L'artiste hip-hop chanteuse Sarahmée

Sarahmée: la reine Pocou

Avec «Irréversible», Sarahmée livre un deuxième album marqué par la résilience et l’affirmation de soi. Mêlant les rythmes afros, du piano, de la guitare, des accents pop et des textes forts, la jeune femme prend sa place, à l’heure où le hip-hop québécois se fait de plus en plus hybride.

«Le reggaeton est revenu à la mode, mais ça a toujours été dans mon téléphone, c’est ce que j’écoute», note la jeune femme. L’ascension d’artiste comme MHD, qui remplit des salles avec de l’afro trap concocté dans le 19e arrondissement à Paris, lui laisse penser que son album arrive à un bon moment dans le paysage musical.
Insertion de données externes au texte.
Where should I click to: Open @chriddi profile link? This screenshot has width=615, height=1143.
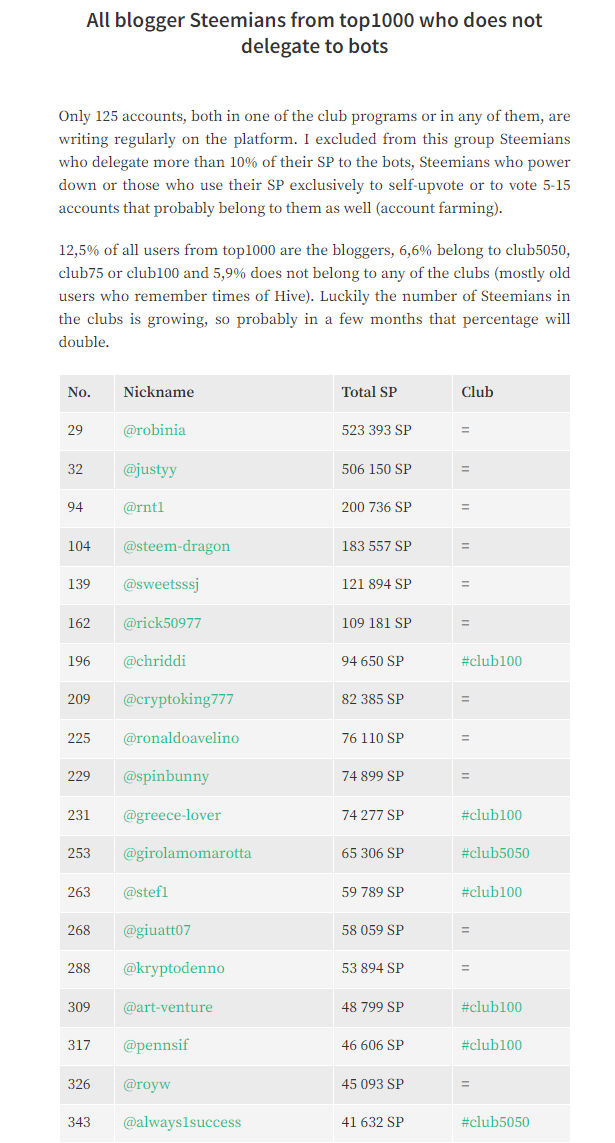tap(154, 661)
Les deux dernières années ont été déterminantes dans le parcours de Sarahmée. Une expérience en France l’a laissée un peu amère — mais plus consciente de ce dont elle a besoin pour créer. «J’ai pris du recul sur la musique, pendant un an. L’avis des autres m’affectait beaucoup, on me disait quoi faire, et ça mettait des barrières, ce qui est la pire chose qui peut arriver quand tu veux t’exprimer», explique-t-elle.

D’autres relations artistiques furent plus heureuses, comme celle qu’elle a développée avec Nix, qui chante avec elle sur Alléluia. Le rappeur sénégalais, un des fondateurs de Deedo, la première plateforme de musique en ligne en Afrique, lui a permis de se produire à South By South West l’an dernier.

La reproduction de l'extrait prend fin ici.